Advantages of digital mammograms:

  • On a film mammogram, both glandular tissue and cancerous growths appear similarly light-colored, making it difficult to detect abnormalities. Digital mammograms can be adjusted for greater contrast than traditional film, enabling radiologists to interpret images of dense tissue more accurately.

  • Digital processing time is less than a minute, so women wait for less time in the mammography room while the technologist ensures that high-quality images were taken.

  • Radiologists can easily retrieve archived digital images for comparison to new images. And digital images can also be electronically transmitted to specialists in other offices for consultations.

Fauquier Health now offers digital mammography
Obtain an order from your doctor and call (540) 316-5800 to make an appointment.
Women who turn age 40 in 2009 receive a free mammogram at Fauquier Health.

Making history

At Fauquier Health's Bistro on the Hill, employees and visitors watched live streaming video of Tuesday's presidential inauguration on a big screen projection.
Go USA!

Monday, January 19, 2009

Zumba's here: Ditch the workout, have a party


It’s ab work without the crunches – and with a little salsa thrown in.

Not the condiment. The dance music.

It’s called Zumba, and it’s a new exercise class offered at Fauquier Health's LIFE Center. Instructor John Ferguson gave a preview to a half dozen employees and members January 14, and the response was enthusiastic.

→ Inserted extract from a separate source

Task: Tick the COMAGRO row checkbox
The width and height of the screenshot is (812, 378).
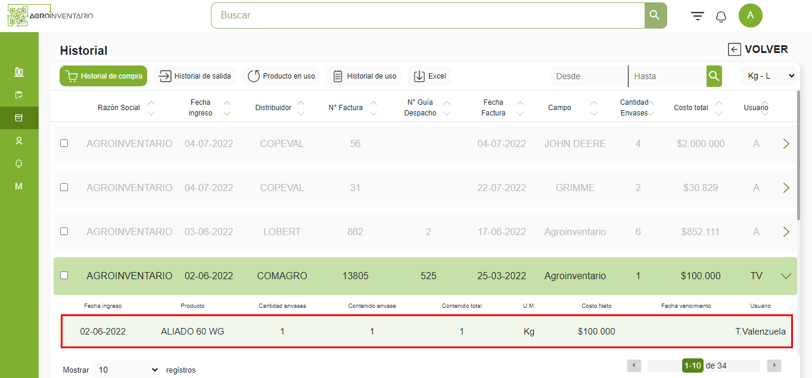Action: pyautogui.click(x=64, y=276)
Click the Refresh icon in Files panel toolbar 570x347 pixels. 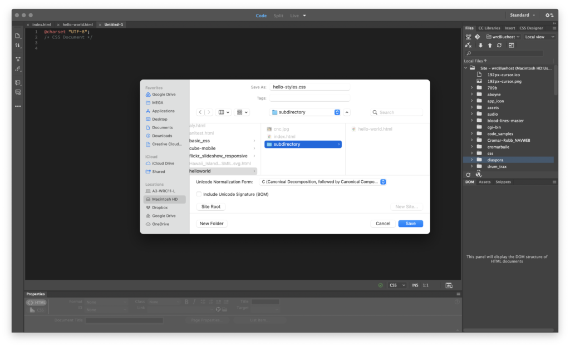click(x=499, y=45)
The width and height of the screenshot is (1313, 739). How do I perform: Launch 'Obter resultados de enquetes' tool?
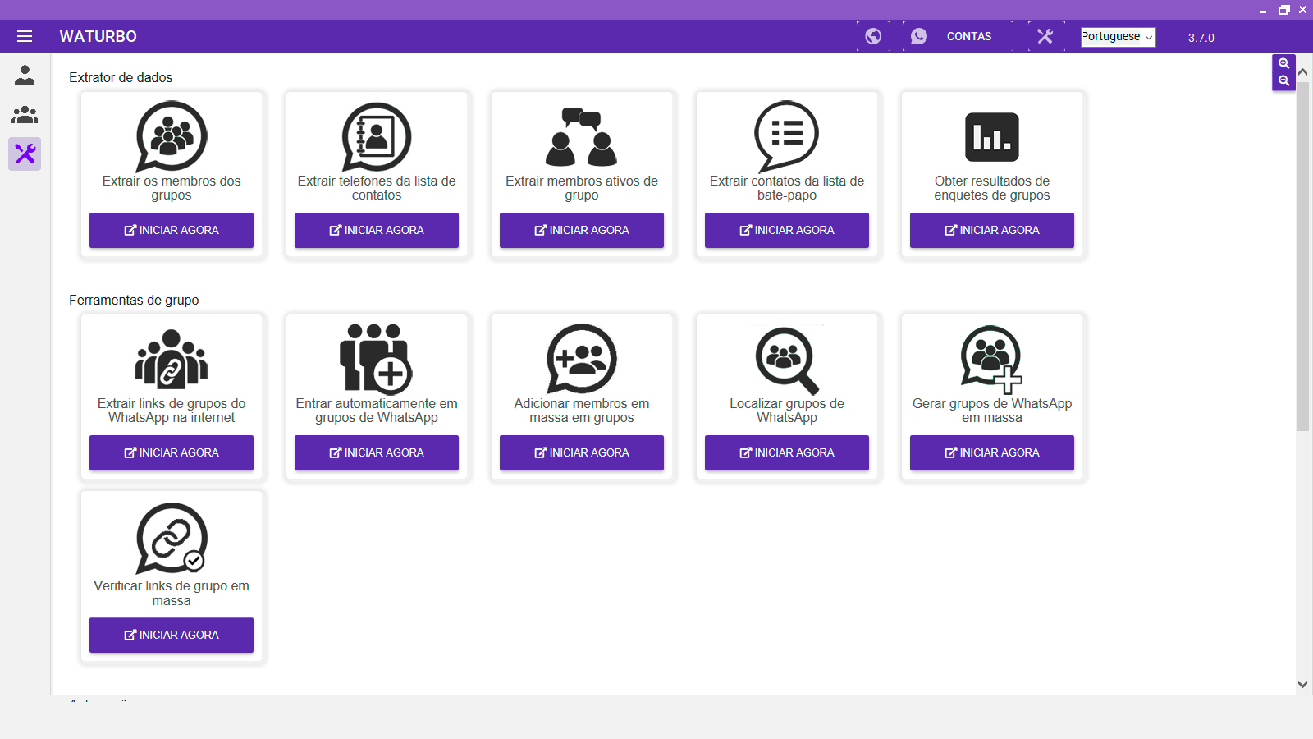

Elizabeth Henrickson of Community Outreach said, “Zumba is great fun … the songs are stuck in my head! Can’t wait to attend a class. John (Ferguson) is an invigorating instructor.”

Barbara Crierie, also of Community Outreach, added, “Zumba is a great way to exercise and have fun at the same. I look forward to attending classes with my co-workers.”

“I enjoyed the upbeat music and the opportunity to get loose and have fun with the other gals. John did a great job – he made it comfortable and enjoyable for everyone!!!” said Kay McClure of the Fauquier Health Foundation.

Before cueing up the music for the class, John gave just a few words of advice: “Don’t try to move like you think the instructors are moving. Move in a way that’s comfortable for you. Relax and have fun!”

It took a few moments for some of the women in the class to loosen up, but loosen up they did. The Latin music encouraged them to follow John’s lead and pretty soon Zumba was in full swing.

Smiles and laughter followed as the class members got the hang of the rhythm. And as heart rates increased, they began to feel the “work” in the Zumba “workout.”

John, Amy Moore, Betsy Jones and Carol Jones are all certified in Zumba, after completing an eight-hour course at the University of Maryland.

John said, “I love dance and I wanted to acquire another group class certification.” He said that many LIFE Center members have been asking for Zumba classes, and LeAnn McCusker, director, was happy to oblige.

Angie Kallio, who works with John and LeAnn at the LIFE Center, took the preview class too. She said, “I like that it is new, invigorating and most of all, fun. Getting in shape and losing weight is hard; this is motivating and gets your mind off the goals you have set for yourself and focuses on fun. It is way better than standing on a treadmill just waiting for the time to be up!!!”